Firenze, 22 maggio 2026 - Firenze si prepara a commemorare il 33esimo anniversario della strage di via dei Georgofili, avvenuta nella notte tra il 26 e il 27 maggio 1993. Per l’occasione la città propone un programma di iniziative istituzionali e culturali che accompagneranno cittadini e istituzioni in un percorso di memoria collettiva, tra riflessione, teatro, musica e approfondimenti.
“Ricordare la strage dei Georgofili significa non dimenticare una ferita ancora aperta nella storia di Firenze e dell’Italia - spiega la sindaca Sara Funaro -. In quella notte la mafia colpì vite innocenti, a cominciare dalle sorelline Nencioni, Nadia e Caterina, a cui la città ha deciso di intitolare il nuovo ponte appena realizzato tra Bellariva e Gavinana; ferì il patrimonio culturale della città e i valori democratici su cui si fonda la nostra comunità.
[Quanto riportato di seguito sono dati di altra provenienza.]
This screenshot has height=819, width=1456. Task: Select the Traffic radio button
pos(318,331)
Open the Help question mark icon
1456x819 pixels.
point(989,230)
Firenze continua a rinnovare il proprio impegno nel tenere viva la memoria, soprattutto verso le nuove generazioni, perché memoria e verità sono strumenti fondamentali contro ogni forma di violenza e criminalità mafiosa”.
Due giornate di memoria, testimonianze e confronto per rinnovare l’impegno civile della città contro la violenza mafiosa e per la difesa della verità storica.